Lynne Sanderson, video still, Primal Debug

Lynne Sanderson, video still, Primal Debug

Australian video and interactive work in Canada

In October 1997, while Director of the Australian Network for Art and Technology (ANAT), I was invited to present a program of Australian video and new media artworks at Gallery Connexion in Fredericton, New Brunswick, Canada. New Brunswick had been touted as a great centre for new technologies, evidenced by the fact that former Premier, Frank McKenna has been able to lure so many important players in this industry to the province. The general feeling in the arts, however, was that they have been left behind on the so called information highway.

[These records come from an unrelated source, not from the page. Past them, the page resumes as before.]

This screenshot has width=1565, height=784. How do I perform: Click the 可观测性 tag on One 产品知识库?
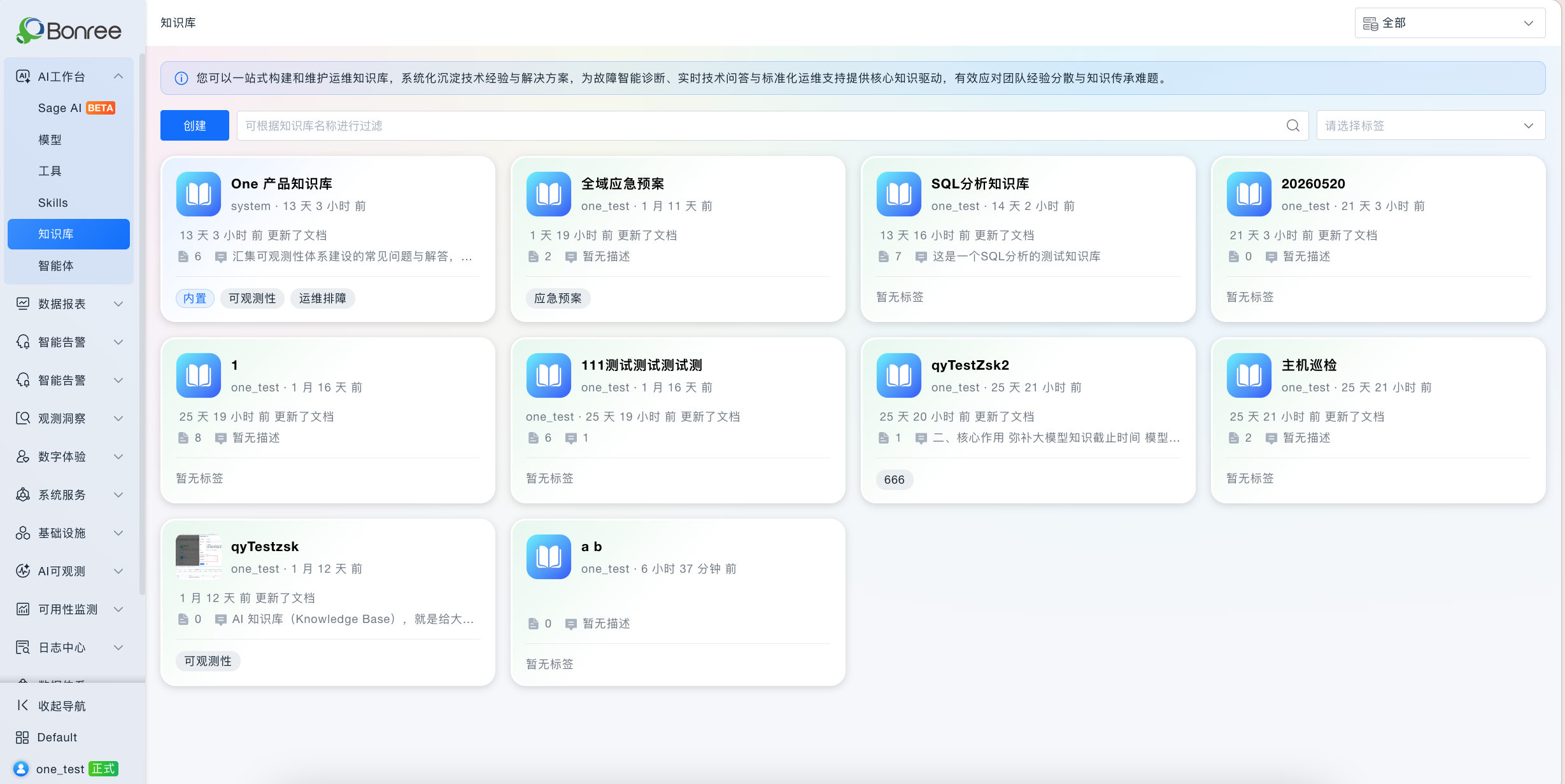pos(252,298)
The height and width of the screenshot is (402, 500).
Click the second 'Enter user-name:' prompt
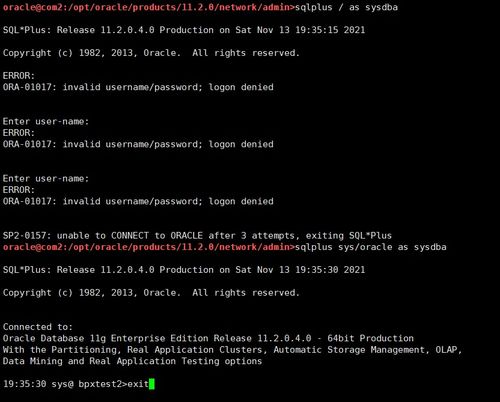46,179
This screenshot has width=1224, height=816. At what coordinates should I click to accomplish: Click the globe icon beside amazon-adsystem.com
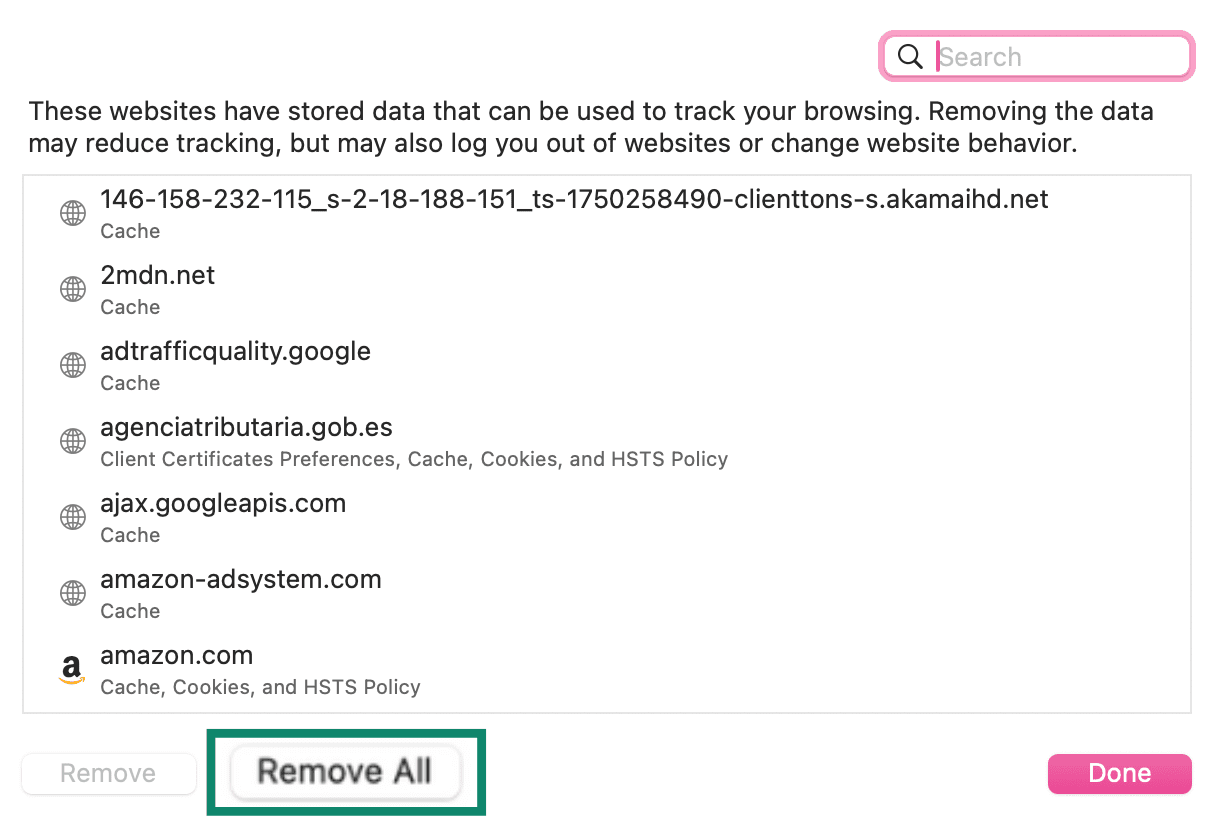click(72, 593)
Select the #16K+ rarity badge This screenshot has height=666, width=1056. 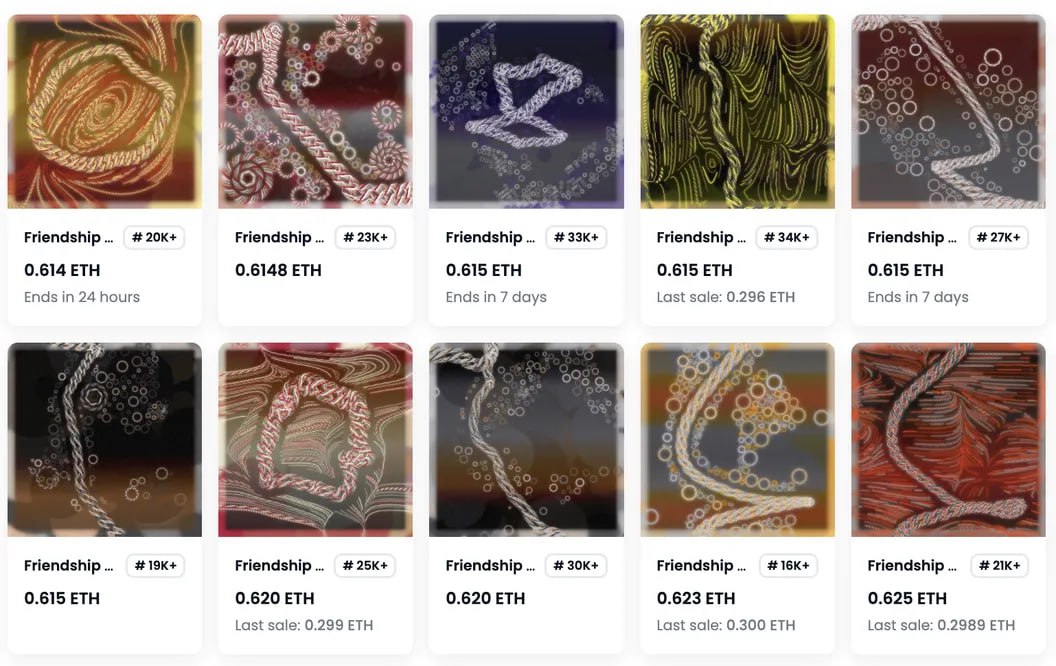tap(789, 565)
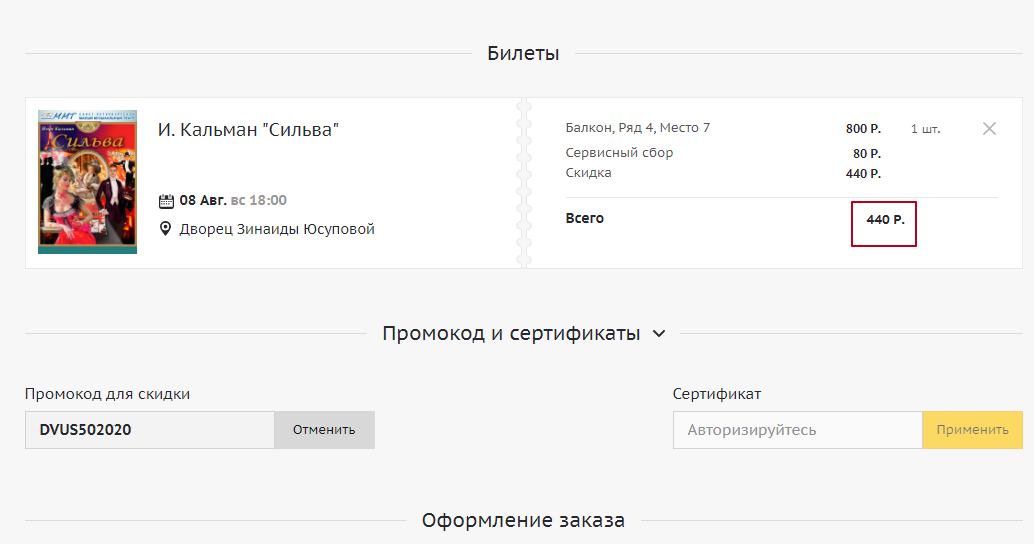This screenshot has height=544, width=1034.
Task: Open the Сильва poster thumbnail
Action: (87, 181)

Body Of Information is a selection of work which interrogates a range of issues faced by Australian artists; exploring identity, critiquing the de-centred subject, interrogating heritage, tearing up conventional notions of interface design and colonising the information body of digital media. The program provided an insight into Australian digital and screen arts practices at a time when artists are questioning the impact of information technologies on local identity and the body: texually, culturally, politically and in flesh-form.

From October 29 to November 4 1997, I was in residence at Gallery Connexion and screened a selection of videos that focused on the diverse practices of Australian video artists.

She also presented a seminar on Art and New Technologies, during which she showed work by artists who use the internet and CDROM technologies. Talks were presented at the University of New Brunswick and the New Brunswick College of Craft and Design, Fredericton. Amanda also presented work at Gallerie Sans Nom in Moncton on November l. On November 7 Amanda presented work at the Kingston Artists Association Inc. in Kingston, Ontario. Her visit to Kingston was assisted by Algonquin Travel. The project was supported by the Canada Council.

Body of Information program

“One could initially feel that the development of a “global village” would primarily reduce a sense of personal location, but in fact it may empower us to operate on a local level, enabling us to consider the global while remaining physically stuck in the local (and sometimes confused by that fact).” Mindvirus 3.7

Ian Haig – Astroturf
Lynne Sanderson – primal debug
Moira Corby – My memory your past
Francesca da Rimini & Josephine Starrs – White
Derek Kreckler – Decoy
Alyson Bell – Here I Sit
John Tonkin – Man Ascending
Ian Andrews – Programme
Gordon Bennett – Performance with Object for the Expiation of Guilt (Violence and Grief Remix)

CDROM works
Brad Miller & McKenzie Wark – planet of noise
Linda Dement – Cyberflesh Girlmonster
Josephine Starrs & Leon Cmeilewski – User Unfriendly Interface
Mindflux – Mindvirus 3.7

 

Primal Debug … animated video 1997
http://vimeo.com/vjsustenance

Dong_La International Festival, 1999

In May 1999 ANAT was invited to present the video component of the Body of Information program at the DongA-LC International Festival of Comics & Animation (DIFECA) in Soeul, Korea. Given ANAT’s focus on exploring possibilities for collaboration and exchange in our geographic region, we were very excited by this opportunity. The video program was presented three times a day for two days during the Festival.

Body of Information was developed for presentation at the Gallery Connexion in New Brunswick, Canada in November 1997, and the Australian Embassy in Seoul, in consultation with the DIFECA, approached ANAT to re-present the work in a Korean context.